Below is an article that appeared in the Gwinnett Daily Post in 2017
I have always been fascinated with Cuba and wanted to travel there for 20 years,” Duluth photographer and arts leader Mary Buck said. “After my last child finished college, I decided it was time to make my dream come true.”
Buck heard about famed photojournalist Peter Turnley, who led photography tours of Cuba. She signed on for his six-day trip in December along with seven others eager to explore both the craft of photojournalism and the beauty of Cuba.
“I have been a photographer for a long time, but what I learned about photographing the Cuban people, I will cherish forever,” Bucks said. “Turnley reiterated just how important it is to include everything in the frame that tells your story. I used a 35mm fixed lens so I could photograph people close-up and interact with their eyes. That was most important for making a connection with them.”
Most of the Cuban people liked to be photographed.
“One Cuban woman said it made her feel special, that I would take the time to photograph her,” Buck said. “On my second day there, a lovely Cuban woman approached me and asked where I was from. When I said the U.S.A., she hugged me and told me she was so thankful for all that the U.S. was doing to help the people of Cuba.”
Most of the trip was spent in Havana, a city of 2.1 million people. Buck particularly liked the Old Havana section.
“There you will find many of the old classic cars, and (Ernest) Hemingway’s favorite drinking establishments, Sloppy Joe’s and El Florita,” Buck said “One of the most interesting spots is the Malecon, a broad esplanade along the coast in northern Havana. Nowhere else will you find the soul and heartbeat of this Latin American island. It attracts locals for a place to play music, read, talk and imbibe.”

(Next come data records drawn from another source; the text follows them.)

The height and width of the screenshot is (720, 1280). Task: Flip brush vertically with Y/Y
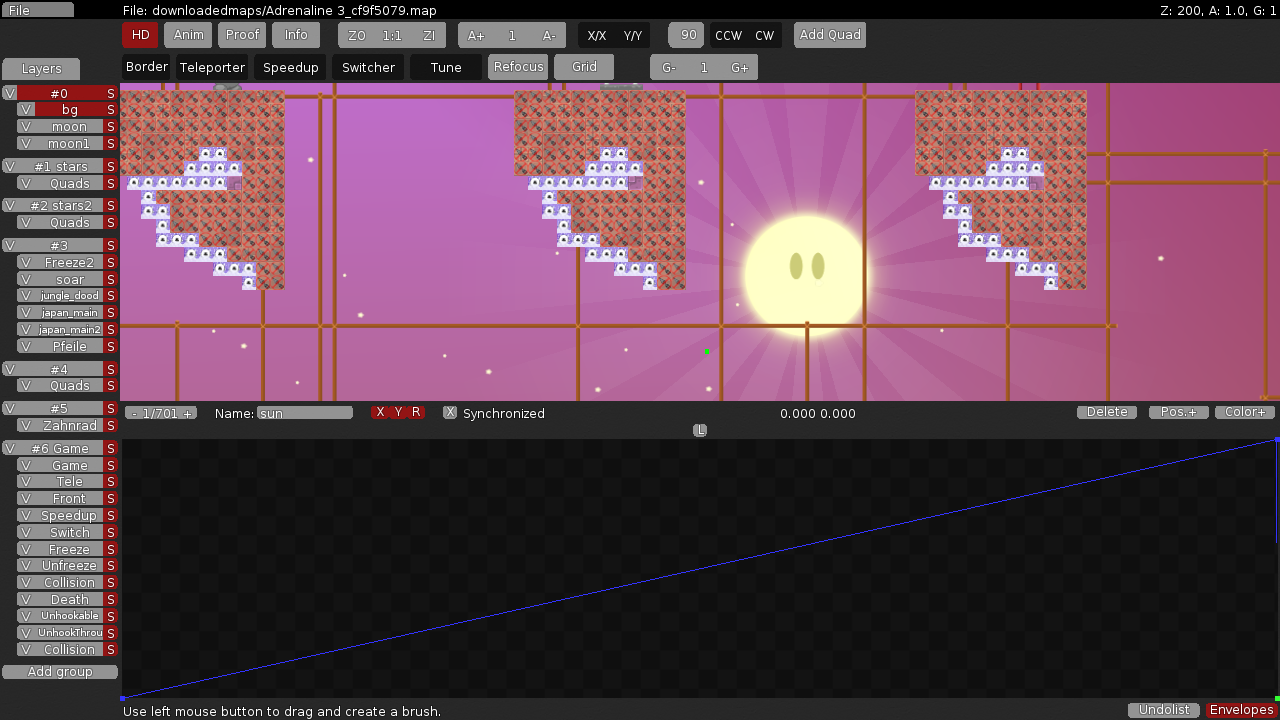pyautogui.click(x=632, y=35)
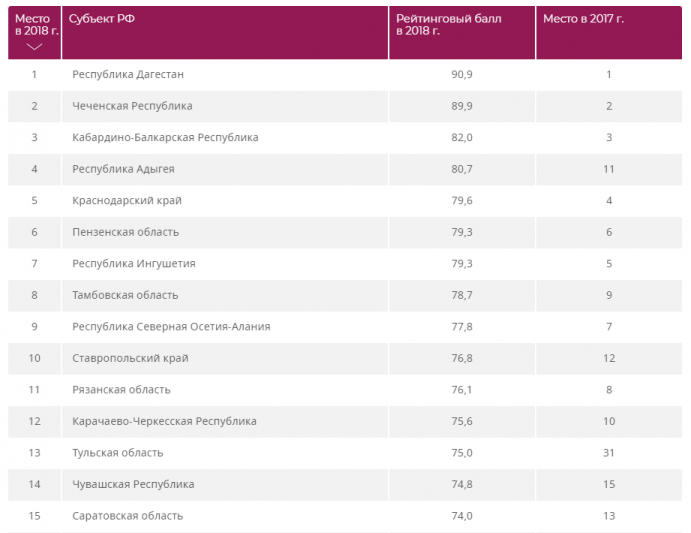Click Республика Северная Осетия-Алания
The height and width of the screenshot is (533, 691).
tap(171, 326)
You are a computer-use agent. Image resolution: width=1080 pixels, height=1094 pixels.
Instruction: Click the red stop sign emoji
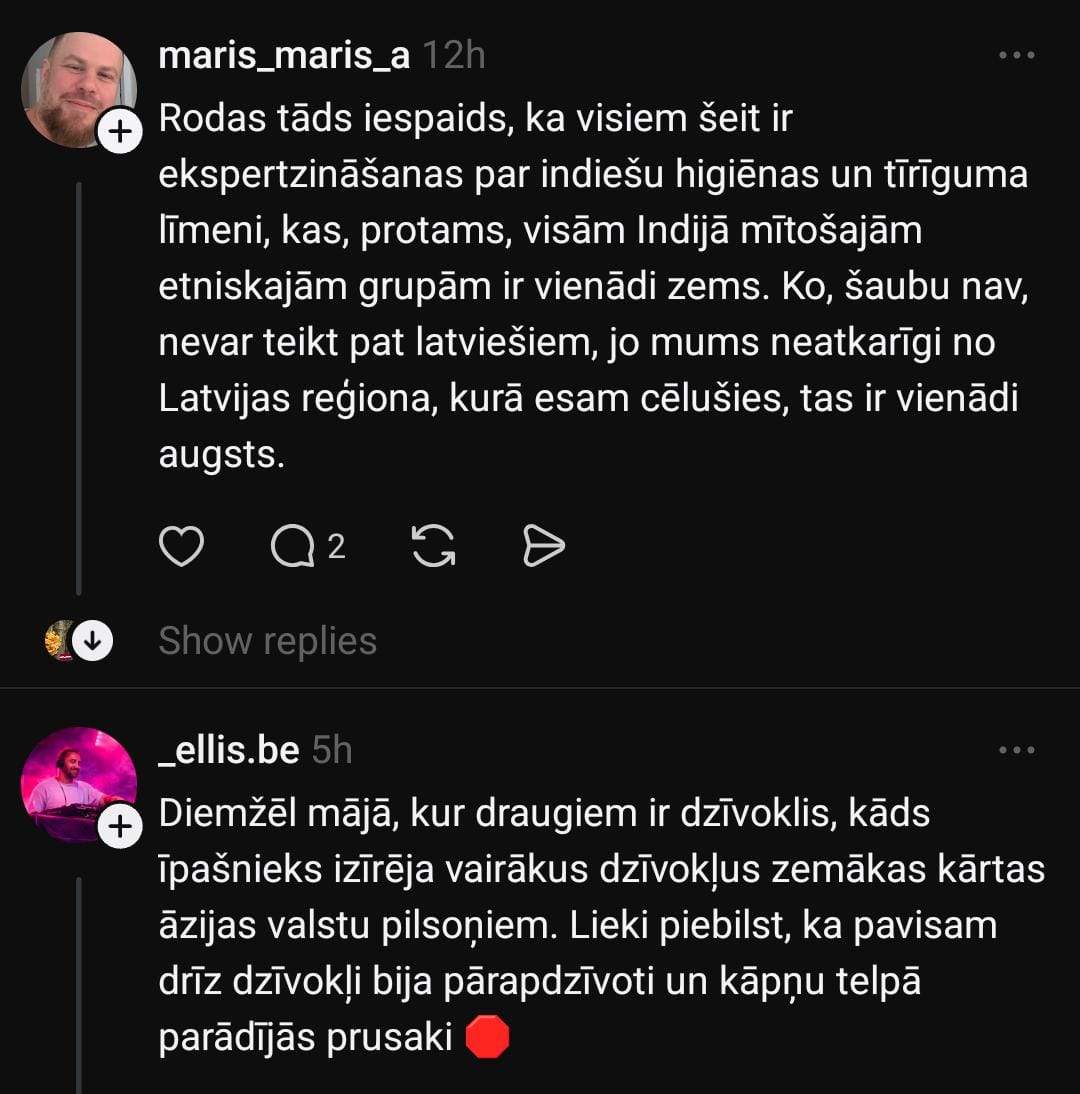(488, 1038)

The group also toured the Vinales Valley, which is three hours west of Havana. This afforded Buck a unique opportunity. The group approached a field where workers were picking tobacco and oxen were plowing the fields — a marvelous photo op. Their bus stopped, and the group was confronted with having to cross a chain link fence in order to get close enough for photography.

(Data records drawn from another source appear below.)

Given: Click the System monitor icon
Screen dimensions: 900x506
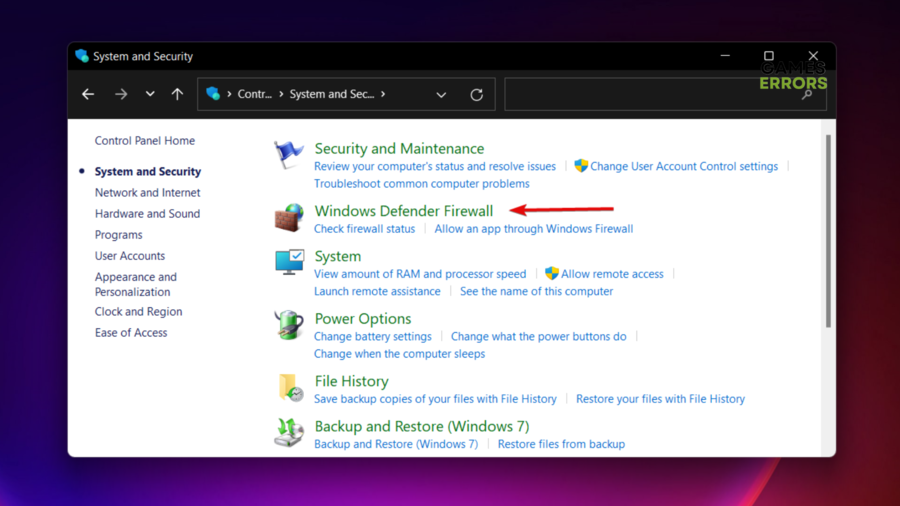Looking at the screenshot, I should [x=289, y=262].
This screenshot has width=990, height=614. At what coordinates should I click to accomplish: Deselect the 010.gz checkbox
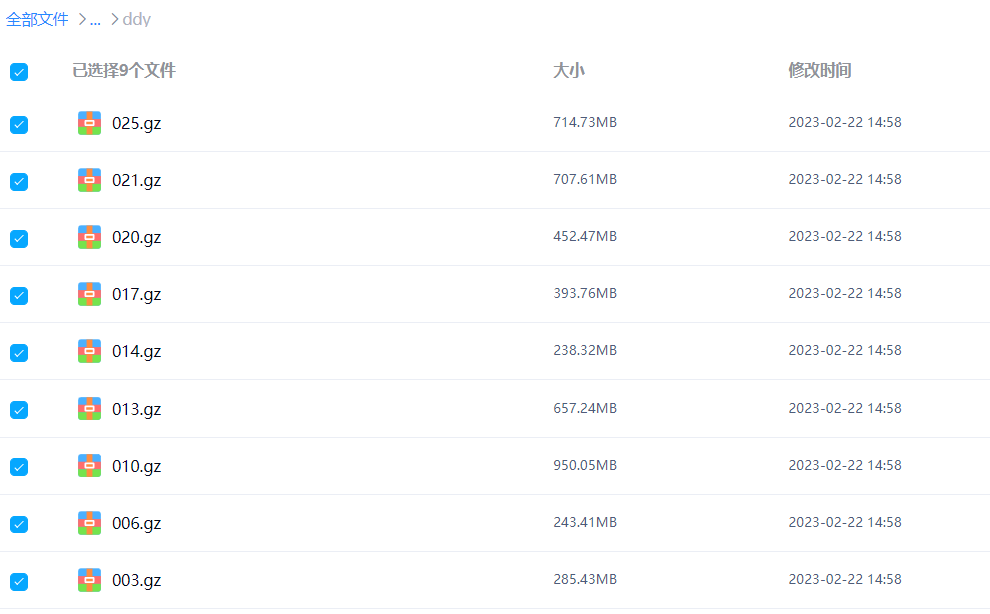coord(19,467)
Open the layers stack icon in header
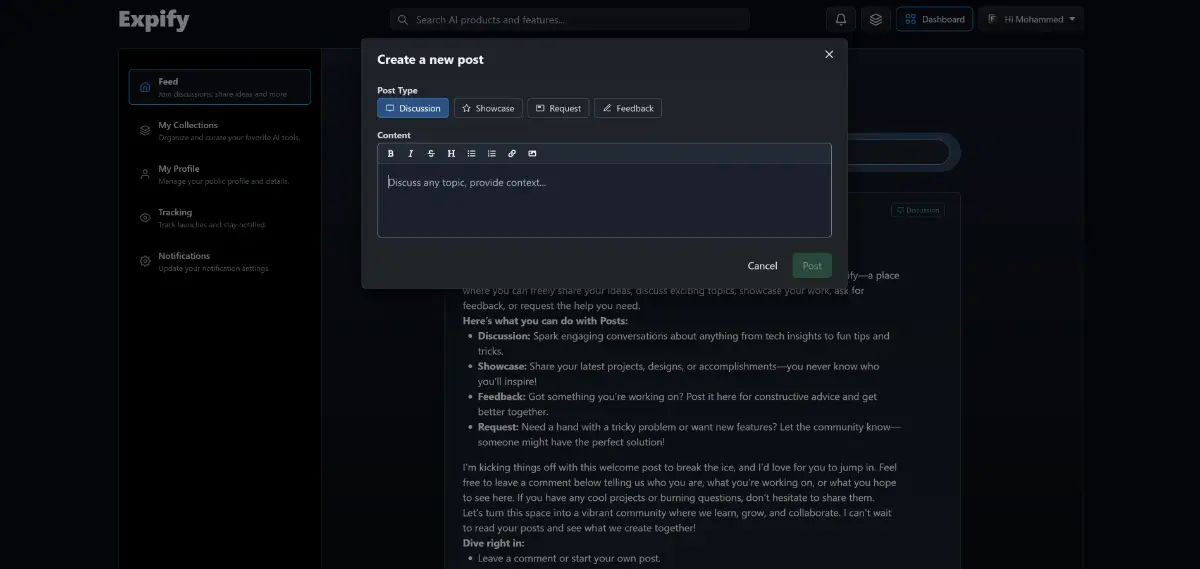This screenshot has height=569, width=1200. [x=876, y=19]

“For one fleeting second, I thought about how I was about to cross a barbed wire fence in a communist country, but I followed the pack and realized that you have to do what you have to do to get the shot.”
“What I love most about Cuba is its color palette of pastels bathed in the glow of the soft, tropical light. It is truly a photographer’s paradise in a totally out-of-the-box experience,” Buck said. “Six days was not enough for me to photograph the beauty of Cuba. I will be back.”